Children Lawyer Sian Churchill summarises her most recent reported case, where Crane & Staples acted pro bono in the Court of Appeal.
I represent a father in a very complicated public law care case, which was recently heard in the Court of Appeal. My client is referred to in the Judgment as F3. All cases about children must be kept anonymous so the parents’ names and the children’s names are redacted in the Judgment.
The appeal was applied for by the mother of the children, who is my client’s partner. The final hearing had concluded very lengthy proceedings, and endorsed the local authority’s care plan of a final care order and removal of the three oldest children living at the family home.
The Court of Appeal had allowed a stay of the final order, meaning that the children’s removal from the family home was not enforced until the outcome of the Court of Appeal case was known.

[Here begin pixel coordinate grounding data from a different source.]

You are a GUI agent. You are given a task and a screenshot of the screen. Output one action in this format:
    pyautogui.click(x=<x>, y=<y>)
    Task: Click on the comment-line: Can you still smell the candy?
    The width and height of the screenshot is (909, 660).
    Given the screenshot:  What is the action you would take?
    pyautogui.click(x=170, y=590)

My client supported the appeal and we added additional points to the mother’s appeal. Both we and Counsel for our client, Emily Beer, acted pro bono in the appeal.
There was no question whether the Judge in the final hearing correctly directed himself. By that we mean that he considered and applied the correct statute and case law. The appeal was more nuanced.
The appeal essentially came down to two points/grounds, although they were expanded on greatly by the advocates. These were:-
- That the court who heard the final hearing fell into error by relying on the flawed analysis of the expert psychiatrist to the extent it did. Consequently, the court was wrong to rely on the evidence of the social workers and Children’s Guardian that placed so much weight upon that same evidence.
- The court did not properly consider the current risks to the children and its orders are disproportionate to the risks the children currently face.
The Court of Appeal felt that the appeal was strongest under the second ground of appeal.
The second ground was the one especially focussed on, and it was strongly argued that the plan for the separation of each child would be particularly taxing for the children, with each of them worrying about the other, and about their parents. It was argued that the remedy of the risk the children faced by remaining in the family home did not justify the need for removal.
The Court of Appeal case was heard by three Judges and majority rules, meaning that two judges have to allow the appeal for it to succeed. In our case, all judges said it was a complex and difficult case to decide on, and one Judge would have allowed the appeal but the other two dismissed the appeal, meaning it was not successful.
The full Court of Appeal Judgment can be read here:- https://www.bailii.org/ew/cases/EWCA/Civ/2021/1451.html
The children are currently still with my client and the Mother. She has issued an application for permission to appeal at the Supreme Court, which is the highest Court in England and Wales. This is supported by my client and we have submitted further grounds of appeal on his behalf. The Supreme Court have granted a stay pending permission, which means that the children will not be removed until the Court has considered the application for permission to appeal and, hopefully, the appeal after.